Hace un tiempo la periodista argentina Hinde Pomeraniec escribió una larga nota sobre las rutas de lectura y los subrayados. Recuerdo que en su momento me sentí muy identificado y ahora revisándola para esta newsletter me encuentro con pequeños textos que ella recupera sobre el tema, como estos dos que siguen. Pertenecen a dos escritores fantásticos, Eduardo Halfon y Valeria Luiselli, que dejo a continuación:

«Prefiero los libros de viejo. Me gustan por el aire de imperfección y misterio que los envuelve: las páginas manchadas o dobladas por los dedos de otro; las frases subrayadas o párrafos marcados en amarillo que le dijeron algo a alguien más; las curiosas anotaciones y reflexiones en los márgenes; la eventual dedicatoria en la primera página, a veces enigmática, a veces absurda, a veces del mismo autor.» (Eduardo Halfon, Biblioteca bizarra)

«Yo no llevo un diario. Mis diarios son las cosas que subrayo en los libros. Nunca le prestaría un libro a nadie después de haberlo leído. Subrayo demasiado, a veces páginas enteras, a veces con doble subrayado. (...) Supongo que las palabras, en el orden correcto y el momento oportuno, producen una luminiscencia. Cuando lees palabras como esas en un libro, palabras hermosas, te embarga una emoción intensa, aunque fugaz. Sabes que, muy pronto, el concepto que recién aprehendiste y el rapto que produjo se van a esfumar. Surge entonces una necesidad de poseer esa extraña y efímera luminiscencia, de aferrarse a esa emoción. Así que relees, subrayas, y quizás incluso memorizas y transcribes las palabras en algún sitio -un cuaderno, una servilleta, en tu mano-.» (Valeria Luiselli, Desierto Sonoro)

Entonces se trata, en algún sentido, de poseer lo que leemos. O algo así.

El texto de Hinde, al margen de estas recuperaciones, es realmente bueno y te invito a leerlo completo acá.

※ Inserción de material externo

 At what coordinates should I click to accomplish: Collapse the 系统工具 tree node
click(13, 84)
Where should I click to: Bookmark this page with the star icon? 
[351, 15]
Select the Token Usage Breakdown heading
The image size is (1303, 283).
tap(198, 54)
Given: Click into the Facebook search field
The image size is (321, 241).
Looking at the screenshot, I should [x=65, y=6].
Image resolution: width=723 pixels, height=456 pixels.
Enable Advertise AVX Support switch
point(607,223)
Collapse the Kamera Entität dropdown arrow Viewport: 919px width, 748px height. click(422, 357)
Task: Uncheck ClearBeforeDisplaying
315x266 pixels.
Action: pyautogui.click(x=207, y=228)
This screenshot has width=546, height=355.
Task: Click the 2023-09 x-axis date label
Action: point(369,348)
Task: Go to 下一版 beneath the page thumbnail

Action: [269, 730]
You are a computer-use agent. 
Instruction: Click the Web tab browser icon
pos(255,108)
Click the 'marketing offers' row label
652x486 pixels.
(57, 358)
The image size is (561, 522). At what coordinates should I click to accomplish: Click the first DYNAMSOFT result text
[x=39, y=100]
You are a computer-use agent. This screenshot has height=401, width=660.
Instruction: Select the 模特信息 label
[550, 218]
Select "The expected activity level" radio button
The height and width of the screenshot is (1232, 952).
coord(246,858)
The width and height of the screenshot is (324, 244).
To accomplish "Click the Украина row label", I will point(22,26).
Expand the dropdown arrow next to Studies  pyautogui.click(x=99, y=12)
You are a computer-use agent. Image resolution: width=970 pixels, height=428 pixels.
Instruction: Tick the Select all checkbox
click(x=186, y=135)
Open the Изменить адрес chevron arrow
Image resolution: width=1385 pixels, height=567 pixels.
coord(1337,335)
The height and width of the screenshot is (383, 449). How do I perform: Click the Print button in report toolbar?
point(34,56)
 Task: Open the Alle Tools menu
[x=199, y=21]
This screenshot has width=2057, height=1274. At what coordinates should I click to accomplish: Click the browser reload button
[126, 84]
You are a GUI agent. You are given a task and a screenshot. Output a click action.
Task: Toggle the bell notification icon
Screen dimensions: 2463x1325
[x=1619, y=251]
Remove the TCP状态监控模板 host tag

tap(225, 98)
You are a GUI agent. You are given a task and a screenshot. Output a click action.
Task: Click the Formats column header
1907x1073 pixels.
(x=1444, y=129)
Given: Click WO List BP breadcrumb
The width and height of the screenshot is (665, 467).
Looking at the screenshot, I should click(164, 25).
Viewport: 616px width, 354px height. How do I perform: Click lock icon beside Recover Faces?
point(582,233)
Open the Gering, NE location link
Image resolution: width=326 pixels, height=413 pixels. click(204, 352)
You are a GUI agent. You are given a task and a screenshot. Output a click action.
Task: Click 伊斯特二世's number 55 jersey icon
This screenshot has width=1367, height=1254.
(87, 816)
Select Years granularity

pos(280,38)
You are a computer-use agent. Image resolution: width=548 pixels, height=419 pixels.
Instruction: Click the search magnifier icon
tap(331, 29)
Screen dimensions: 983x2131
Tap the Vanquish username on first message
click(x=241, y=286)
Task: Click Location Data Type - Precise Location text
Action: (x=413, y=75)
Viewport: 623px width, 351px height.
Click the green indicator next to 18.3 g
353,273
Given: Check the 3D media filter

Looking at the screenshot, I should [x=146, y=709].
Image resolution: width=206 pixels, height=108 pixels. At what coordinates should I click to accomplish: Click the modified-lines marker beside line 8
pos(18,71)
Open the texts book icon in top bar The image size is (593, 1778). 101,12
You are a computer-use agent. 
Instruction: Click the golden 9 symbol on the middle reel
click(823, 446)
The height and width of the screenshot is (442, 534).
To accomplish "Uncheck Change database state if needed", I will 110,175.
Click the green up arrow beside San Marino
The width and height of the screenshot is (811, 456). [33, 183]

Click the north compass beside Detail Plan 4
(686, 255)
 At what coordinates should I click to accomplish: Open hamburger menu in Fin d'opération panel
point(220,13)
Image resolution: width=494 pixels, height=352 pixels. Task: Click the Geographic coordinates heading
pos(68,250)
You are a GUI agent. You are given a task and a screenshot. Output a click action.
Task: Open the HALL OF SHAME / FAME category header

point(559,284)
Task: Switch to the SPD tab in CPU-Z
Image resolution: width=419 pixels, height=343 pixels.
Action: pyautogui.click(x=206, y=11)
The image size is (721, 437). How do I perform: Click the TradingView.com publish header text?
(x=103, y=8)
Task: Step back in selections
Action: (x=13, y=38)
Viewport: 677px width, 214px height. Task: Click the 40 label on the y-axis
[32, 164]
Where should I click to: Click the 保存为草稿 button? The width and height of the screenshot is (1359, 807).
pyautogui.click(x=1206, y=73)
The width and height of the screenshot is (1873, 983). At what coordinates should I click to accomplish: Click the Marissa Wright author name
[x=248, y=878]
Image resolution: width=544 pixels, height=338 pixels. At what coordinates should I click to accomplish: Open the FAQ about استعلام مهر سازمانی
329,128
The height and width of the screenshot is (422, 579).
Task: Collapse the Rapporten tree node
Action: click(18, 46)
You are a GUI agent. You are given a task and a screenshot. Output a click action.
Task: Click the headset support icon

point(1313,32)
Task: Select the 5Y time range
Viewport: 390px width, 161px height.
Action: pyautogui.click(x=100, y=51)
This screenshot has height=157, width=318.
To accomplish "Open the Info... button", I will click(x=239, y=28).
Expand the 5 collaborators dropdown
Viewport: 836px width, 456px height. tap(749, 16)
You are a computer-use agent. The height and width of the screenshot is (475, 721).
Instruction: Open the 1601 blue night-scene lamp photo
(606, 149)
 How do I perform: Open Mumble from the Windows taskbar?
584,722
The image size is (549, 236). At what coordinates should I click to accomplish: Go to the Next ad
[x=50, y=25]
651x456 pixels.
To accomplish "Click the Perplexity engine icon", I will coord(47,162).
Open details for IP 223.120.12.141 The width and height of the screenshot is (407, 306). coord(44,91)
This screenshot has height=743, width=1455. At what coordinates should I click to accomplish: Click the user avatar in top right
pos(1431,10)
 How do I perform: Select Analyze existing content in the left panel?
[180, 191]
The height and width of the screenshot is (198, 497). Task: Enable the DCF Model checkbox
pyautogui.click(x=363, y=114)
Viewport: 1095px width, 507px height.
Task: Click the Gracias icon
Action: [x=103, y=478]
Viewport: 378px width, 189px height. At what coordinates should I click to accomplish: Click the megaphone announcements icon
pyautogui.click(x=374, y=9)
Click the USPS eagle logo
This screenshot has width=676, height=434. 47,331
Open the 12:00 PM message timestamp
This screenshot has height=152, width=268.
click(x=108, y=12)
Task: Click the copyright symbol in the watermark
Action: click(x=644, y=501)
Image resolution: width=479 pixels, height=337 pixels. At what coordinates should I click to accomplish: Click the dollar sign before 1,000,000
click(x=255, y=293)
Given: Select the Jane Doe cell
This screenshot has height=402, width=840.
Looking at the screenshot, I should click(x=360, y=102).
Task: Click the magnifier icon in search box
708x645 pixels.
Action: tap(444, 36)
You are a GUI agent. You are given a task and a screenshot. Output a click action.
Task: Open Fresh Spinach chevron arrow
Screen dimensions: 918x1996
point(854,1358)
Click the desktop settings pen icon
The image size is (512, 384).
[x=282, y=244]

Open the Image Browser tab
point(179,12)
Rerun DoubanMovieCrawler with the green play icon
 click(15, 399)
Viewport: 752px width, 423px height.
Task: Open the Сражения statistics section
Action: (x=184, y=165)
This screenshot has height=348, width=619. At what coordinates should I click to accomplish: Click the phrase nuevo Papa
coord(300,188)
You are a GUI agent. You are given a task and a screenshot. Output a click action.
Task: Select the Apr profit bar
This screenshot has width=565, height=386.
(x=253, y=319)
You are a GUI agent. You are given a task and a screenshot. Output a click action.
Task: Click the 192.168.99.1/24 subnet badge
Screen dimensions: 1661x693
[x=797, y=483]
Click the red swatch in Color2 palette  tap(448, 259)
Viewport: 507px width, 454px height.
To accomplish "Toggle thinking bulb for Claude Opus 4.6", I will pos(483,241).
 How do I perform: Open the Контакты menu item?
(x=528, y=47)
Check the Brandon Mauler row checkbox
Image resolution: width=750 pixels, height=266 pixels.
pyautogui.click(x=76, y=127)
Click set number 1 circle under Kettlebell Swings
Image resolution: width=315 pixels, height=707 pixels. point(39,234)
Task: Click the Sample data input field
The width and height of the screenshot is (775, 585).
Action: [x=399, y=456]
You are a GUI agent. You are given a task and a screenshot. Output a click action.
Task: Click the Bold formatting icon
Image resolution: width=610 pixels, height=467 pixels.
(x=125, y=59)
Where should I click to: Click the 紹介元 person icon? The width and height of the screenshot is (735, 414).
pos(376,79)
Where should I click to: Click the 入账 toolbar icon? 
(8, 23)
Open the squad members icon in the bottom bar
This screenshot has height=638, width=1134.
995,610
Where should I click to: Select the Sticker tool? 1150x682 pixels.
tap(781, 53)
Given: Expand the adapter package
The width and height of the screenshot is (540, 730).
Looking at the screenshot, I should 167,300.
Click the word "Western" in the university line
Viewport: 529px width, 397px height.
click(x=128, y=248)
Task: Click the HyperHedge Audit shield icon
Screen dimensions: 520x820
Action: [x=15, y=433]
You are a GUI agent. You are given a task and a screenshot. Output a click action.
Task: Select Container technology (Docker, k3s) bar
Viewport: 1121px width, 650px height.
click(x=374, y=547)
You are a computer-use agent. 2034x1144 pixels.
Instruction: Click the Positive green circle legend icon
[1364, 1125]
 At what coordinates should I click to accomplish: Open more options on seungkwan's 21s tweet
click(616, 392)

Pero hay más. Me gustó, por ejemplo, la siguiente afirmación que se puede encontrar en esta nota de la revista GQ España titulada Manifiesto a favor de subrayar los libros:

«Estoy de acuerdo en mantener la inviolabilidad de los libros en casos concretos como ejemplares de bibliotecas ajenas, primeras ediciones o incluso regalos especiales. El resto de obras están llamando al lector a actuar, y estas marcas son en sí mismas la prueba de que se está produciendo o se ha producido un debate entre ese lector y la obra. Vladimir Nabokov, por ejemplo, debatía con todo lo que leía. La Metamorfosis de Kafka la llenó de garabatos, anotaciones y de pequeños de dibujos de insectos. William Blake y Charles Darwin también fueron prolíficos escritores de márgenes. C.S. Lewis dejó constancia por escrito de lo que le gustaba entintar las páginas: “Para disfrutar a fondo un libro lo trato como un pasatiempo. Comienzo haciendo un mapa en una de las hojas finales, luego hago un árbol genealógico. A continuación, escribo un titular en la parte superior de cada página, finalmente indico al final todos los pasajes que tengo subrayados por alguna razón. A menudo me pregunto, considerando cómo la gente se divierte haciendo álbumes de recortes o de fotos, por qué tan pocas personas hacen un pasatiempo de su lectura de esta manera” decía.» 

Y particularmente interesante me resultó otra idea: la de que uno se puede arrepentir de lo que subrayó. De que puede ser, en el futuro, causal de vergüenza.

«Hay riesgos. Para los compulsivos del lápiz, un regreso a cualquier obra puede acarrear una humillación. Podemos darnos cuenta de haber destacado pasajes superficiales, cursis, de haber anotado obviedades en los márgenes, de haber corregido al autor de manera errónea, habiéndolo malinterpretado. Es la prueba de que cuando nos creíamos capaces de glosar con ingenio éramos mediocres, y eso aviva la sospecha de que lo sigamos siendo. La mediocridad no avisa.» (Subrayar libros, un sacrilegio necesario, Esteban Ordóñez Chillarón) 

Solo una vez me pasó esto último y es tiempo de confesar: cuando leí Rayuela, hace varios años, quedé impactado por el famoso capítulo 7, el del beso. Entonces anoté algo en mi ejemplar, un texto bastante largo y halagador sobre ese extracto de Cortázar, en la misma hoja. ¿Qué decía? No tengo manera de saberlo. Hace algún tiempo la relectura de ese pasaje y mi admiración pretérita me provocaron una suerte de vergüenza ajena y taché todo lo escrito. Furiosamente. 

Supongo que eso también habla de cómo yo, lector, cambio con el tiempo. Y por eso ver la mancha negra, la tachadura, ahora me saca una sonrisa.